Objetivo a – Converta todas as linhas dos registros abaixo em uma lista JSON de strings, com uma string para cada linha e sem as linhas em branco. Deixe as imagens fora da resposta.

━━━━━━━━━━━━━━━━

15.5.09

O juiz das garantias no anteprojeto do CPP

Pois é, no último post sobre o Anteprojeto do CPP (ACPP) dei uma olhada na investigação criminal (que mudou, pero no mucho).

Só que este post é sobre uma das maiores mudanças que poderia ocorrer no processo penal brasileiro. Se essa parte passar, esqueça tudo que você já aprendeu sobre processo penal no Brasil (e pra mostrar que tamanho não é documento, somente 3 artigos - o 18 não conta porque é só burocrático - vão causar esse abalo).

Os arts. 15 a 18 do ACPP criam o juiz das garantias. Sim, um juiz que está lá só pra garantir! Tá, garantir o que?

O art. 15 responde: O juiz das garantias é responsável pelo controle da legalidade da investigação criminal e pela salvaguarda dos direitos individuais cuja franquia tenha sido reservada à autorização prévia do Poder Judiciário (tem um monte de detalhes nos incisos, que você pode ver lá no final do post, no texto original do ACPP).

Ou seja, é um juiz criado para controlar os atos da polícia e do MP durante a investigação pré-processual (o processo começa com o recebimento da denúncia). Meu, esse juiz vai ser "o cara".

Ele vai servir para evitar que o juiz que julgará a causa tenha qualquer contato com provas, prisões, decisões etc. até que o processo chegue na fase processual. Vai ser um puta filtro para garantir que o processo não seja influenciado por absolutamente nada ilícito ou que faça a causa pender para um lado ou outro que não sejam as provas legítimas.

━━━━━━━━━━━━━━━━

Objetivo b – De acordo com o texto citado, quais artigos do anteprojeto do CPP criam o juiz das garantias?

━━━━━━━━━━━━━━━━

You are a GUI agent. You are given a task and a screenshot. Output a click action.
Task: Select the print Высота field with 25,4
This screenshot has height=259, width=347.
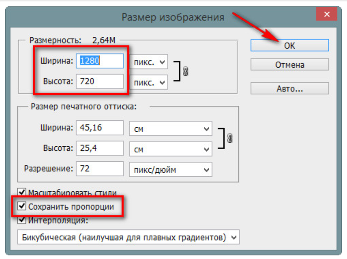click(x=101, y=149)
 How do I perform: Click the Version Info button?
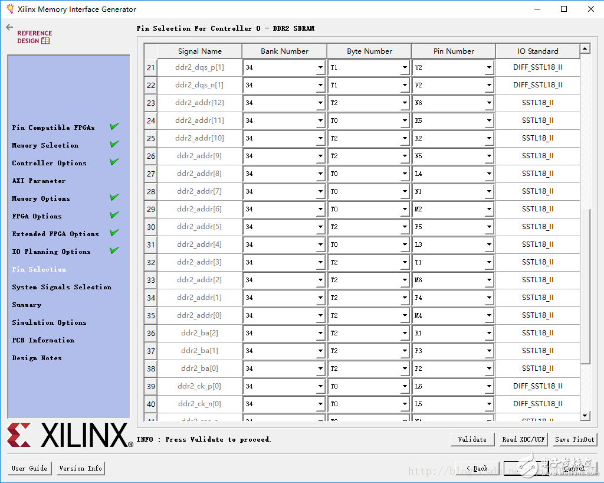tap(80, 468)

━━━━━━━━━━━━━━━━

Resposta escrita a –
[
  "You are a GUI agent. You are given a task and a screenshot. Output a click action.",
  "Task: Select the print Высота field with 25,4",
  "This screenshot has height=259, width=347.",
  "click(x=101, y=149)",
  " How do I perform: Click the Version Info button?",
  "tap(80, 468)"
]

Resposta escrita b – Os arts. 15 a 18 do ACPP.